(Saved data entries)

--------

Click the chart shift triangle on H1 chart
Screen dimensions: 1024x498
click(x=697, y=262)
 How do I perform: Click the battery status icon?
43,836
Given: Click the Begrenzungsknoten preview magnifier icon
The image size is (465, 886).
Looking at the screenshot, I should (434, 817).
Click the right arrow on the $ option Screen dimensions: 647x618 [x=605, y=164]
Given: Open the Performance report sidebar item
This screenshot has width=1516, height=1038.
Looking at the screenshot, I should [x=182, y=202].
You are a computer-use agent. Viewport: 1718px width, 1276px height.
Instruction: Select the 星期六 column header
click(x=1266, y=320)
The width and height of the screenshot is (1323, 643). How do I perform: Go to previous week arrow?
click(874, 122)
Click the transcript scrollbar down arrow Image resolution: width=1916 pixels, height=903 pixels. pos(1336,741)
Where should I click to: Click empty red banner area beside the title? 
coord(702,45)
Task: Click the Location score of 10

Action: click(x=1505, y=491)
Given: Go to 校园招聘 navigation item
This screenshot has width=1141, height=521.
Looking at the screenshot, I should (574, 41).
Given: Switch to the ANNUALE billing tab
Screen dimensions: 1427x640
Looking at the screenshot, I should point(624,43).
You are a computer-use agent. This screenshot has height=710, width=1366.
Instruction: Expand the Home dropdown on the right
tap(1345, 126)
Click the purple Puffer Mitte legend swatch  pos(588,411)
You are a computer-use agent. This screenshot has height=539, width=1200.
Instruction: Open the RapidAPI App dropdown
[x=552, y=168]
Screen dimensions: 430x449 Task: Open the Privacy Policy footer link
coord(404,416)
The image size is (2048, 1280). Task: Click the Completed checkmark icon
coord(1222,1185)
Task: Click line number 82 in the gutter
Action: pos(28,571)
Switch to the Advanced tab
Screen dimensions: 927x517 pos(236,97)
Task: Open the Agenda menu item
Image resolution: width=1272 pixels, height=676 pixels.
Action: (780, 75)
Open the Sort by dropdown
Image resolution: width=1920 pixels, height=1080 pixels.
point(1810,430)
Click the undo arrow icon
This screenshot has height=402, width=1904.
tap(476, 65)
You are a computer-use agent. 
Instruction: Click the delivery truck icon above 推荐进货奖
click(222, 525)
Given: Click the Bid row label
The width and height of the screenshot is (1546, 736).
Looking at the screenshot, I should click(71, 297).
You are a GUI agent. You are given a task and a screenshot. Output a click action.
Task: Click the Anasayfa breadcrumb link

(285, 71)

--------

## Goal of the exercise
Write down only the closing run of lines: the one containing "Task: Open the Agenda menu item" and every line after it to the end of the entries, exactly.

## Task solution
Task: Open the Agenda menu item
Image resolution: width=1272 pixels, height=676 pixels.
Action: (780, 75)
Open the Sort by dropdown
Image resolution: width=1920 pixels, height=1080 pixels.
point(1810,430)
Click the undo arrow icon
This screenshot has height=402, width=1904.
tap(476, 65)
You are a computer-use agent. 
Instruction: Click the delivery truck icon above 推荐进货奖
click(222, 525)
Given: Click the Bid row label
The width and height of the screenshot is (1546, 736).
Looking at the screenshot, I should click(71, 297).
You are a GUI agent. You are given a task and a screenshot. Output a click action.
Task: Click the Anasayfa breadcrumb link

(285, 71)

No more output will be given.